Document:
________________________________________

About Dimitri Fontaine
Hi! My name is Dimitri. I have been using and contributing to Open Source Software for the best of the last twenty years. I took role as developer, maintainer, packager, release manager, software architect, database architect and administrator, sometimes devops. In the same time frame I also have started several companies (they are still thriving) with a strong Open Source business model, and I have been in manager positions at times too, including at the Executive level in big companies.
If you’ve read Charity Major’s Engineer/Manager Pendulum piece, there’s something to that in my career up to now, definitely. From the hacker guy to the CEO of a small company, from the PostgreSQL Major Contributor to the CTO of a big company.
In this place I share my PostgreSQL expertise. You will find about my projects of course, and the blog is full of interesting articles: have a try at Understanding Window Functions which has been helpful to many readers! This article is even part of a data driven series of post, the YeSQL category, check it out!

________________________________________

Data provided:
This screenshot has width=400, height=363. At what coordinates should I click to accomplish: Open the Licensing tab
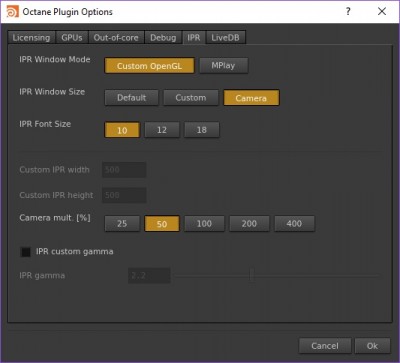31,37
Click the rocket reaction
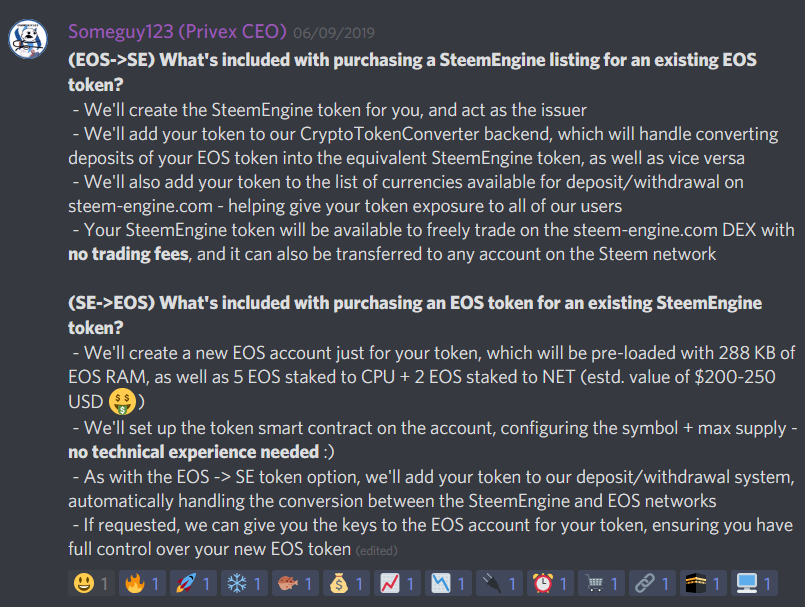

________________________________________

To be done:
1. In the about page, which article is named as having been helpful to many readers?
2. Copy out the part of the about page starting with "About Dimitri Fontaine" and going on through "a big company.".

Solutions to each task:
1. Understanding Window Functions

2.
About Dimitri Fontaine
Hi! My name is Dimitri. I have been using and contributing to Open Source Software for the best of the last twenty years. I took role as developer, maintainer, packager, release manager, software architect, database architect and administrator, sometimes devops. In the same time frame I also have started several companies (they are still thriving) with a strong Open Source business model, and I have been in manager positions at times too, including at the Executive level in big companies.
If you’ve read Charity Major’s Engineer/Manager Pendulum piece, there’s something to that in my career up to now, definitely. From the hacker guy to the CEO of a small company, from the PostgreSQL Major Contributor to the CTO of a big company.